A central problem is that wage rises have been traded for jobs. The share of earnings in the UK national income has fallen markedly, and within the earnings figures, the share of pay going to high earners has risen at the expense of the lower paid. In 2017, the CEO of a FTSE 100 company earned 145 times the salary of the average worker—up 47 times from just 20 years earlier. As the noble Lord, Lord Shipley, said, we were one of the most equal societies in the world in the 1970s. We have become one of the most unequal nations, with one of the worst records in the world. Those on the lowest incomes, despite the work done on the national minimum wage and the national living wage, earn little more in real terms than they did in the mid-1990s.

There are some dire consequences of these figures. The suicide rate has grown. Drug and alcohol abuse are on the rise. A bigger proportion of jobs are classed as precarious. We used to think of them as atypical, but now they are the norm in many parts of the country, particularly in those regions to which the prosperity of the south-east has not really spread. More families are increasingly chaotic and insecure in our society today—it is not a happy story. The only plausible defence of this would be that economic performance has improved, but in important respects it has not. Growth, productivity, investment, innovation and the trade balance show clearly that there is a huge amount of work to be done, and huge challenges. We are in a low-growth, low-productivity, low-investment, low-innovation economy in many parts of Britain, where people work long hours to compensate for nugatory pay levels. The prospect of Brexit is resulting in the loss of some good jobs already. I shall not labour the Brexit debate—we have debated it many times in this House—but today’s tragic news about the closure of the Ford plant in Bridgend is an indicator of what we might be looking at in the car industry and other key industries.

Apart from Brexit, how did we allow the UK labour market to unbalance itself in this way? It is true that more insecurity and more inequality in labour markets is an international phenomenon, but it has gone further and faster in the UK and the USA than in most other advanced economies. That is not a natural phenomenon; it is because of successive Governments’ policies of deregulation of business and encouragement of the flexible labour market, and the Conservative Government’s strict regulation of trade unions. As the recent IFS report, which will be debated fully next Thursday, shows, all this insecurity and inequality has coincided with a decline in trade union membership and the coverage of collective bargaining. Collective bargaining now covers only about 30% of the workforce, mainly in the public sector, and outside important sectors in the private sector—I would pick out engineering, construction and steel—industry-wide agreements have largely disappeared. What bargaining does take place, takes place at the plant and the enterprise level, and is often vulnerable to changes in management styles and policies.
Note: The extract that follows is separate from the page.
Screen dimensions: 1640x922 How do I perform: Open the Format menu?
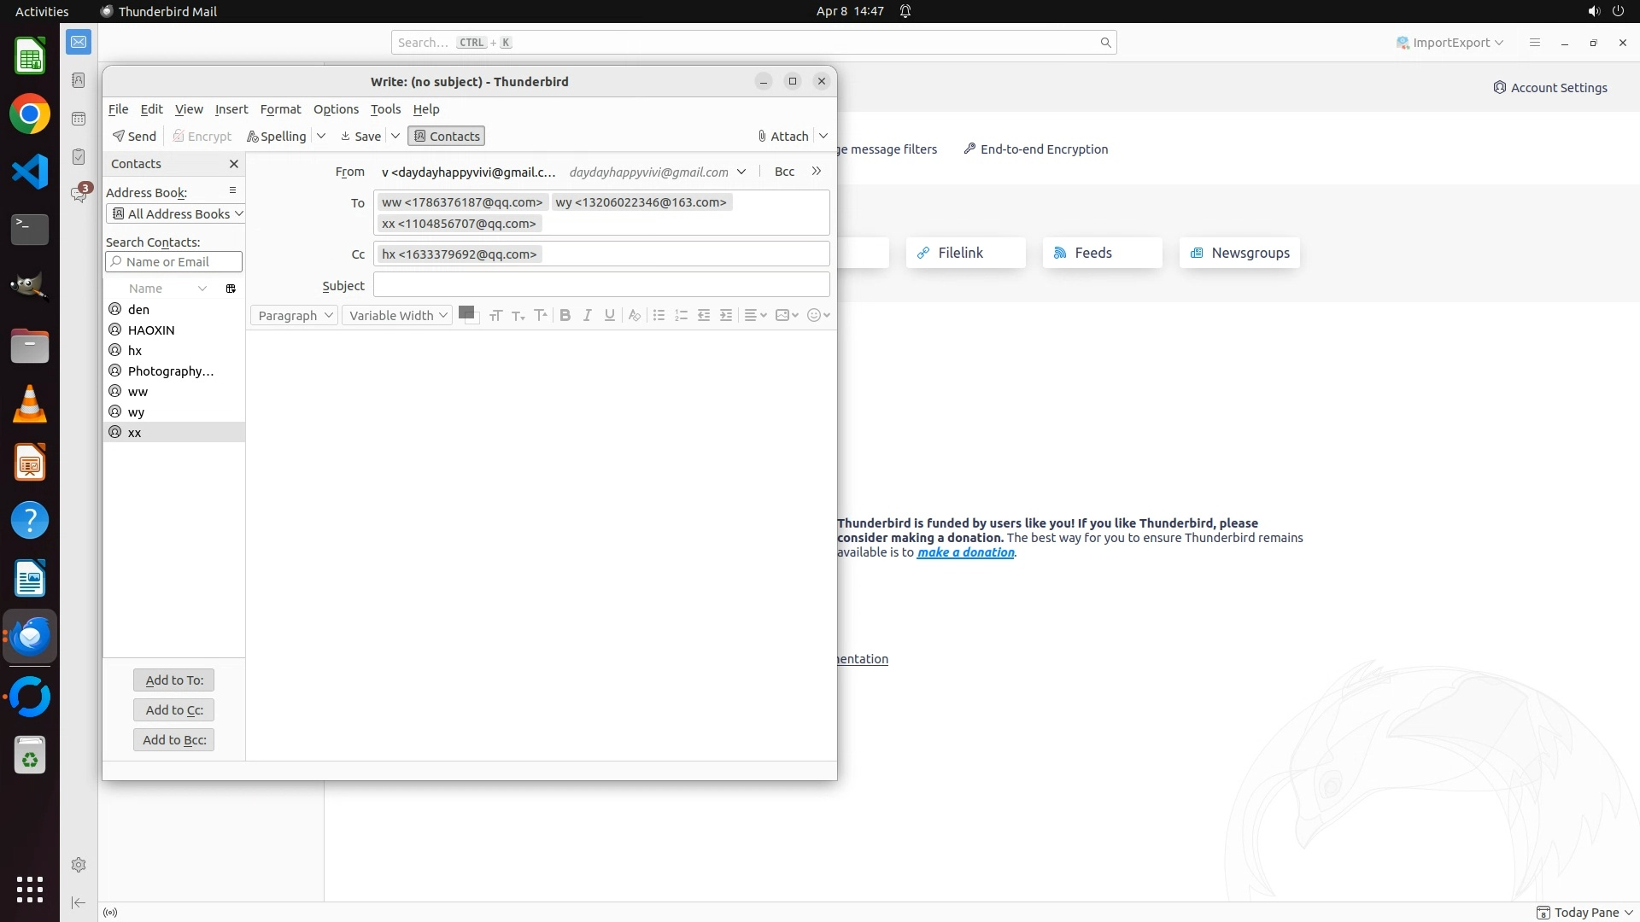pos(280,108)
What can we do about this? This is an opportunity to share some ideas. The dark side of the British labour market needs urgent addressing. I pay tribute to Greg Clark, who has made a start on all this with his response to the Matthew Taylor review on good work. I hope that will not be held against him when the Cabinet is being considered by a new Prime Minister. However, we need more ambitious plans than those announced so far—on productivity, on performance and on promoting longer-term business perspectives, which distribute the benefits of growth more fairly. A more collaborative approach to work cultures, greater emphasis on skills and respect for workers and, indeed, for trade unions, seems to me very important.

Finally, central to this should be a reform of government departmental responsibilities. Stanley Baldwin knew that the Ministry of Labour was important to promote collective bargaining and to tackle inequality and overmighty employers. We should take a leaf out of his book and return to a department charged with tackling many of the problems that have already featured in this debate.

What the noble Lord, Lord Leigh, said, in his spirited, optimistic presentation earlier, is important. I acknowledge that. In turn, I hope he will acknowledge that the dark side of the UK’s labour market also needs attention and acknowledgement.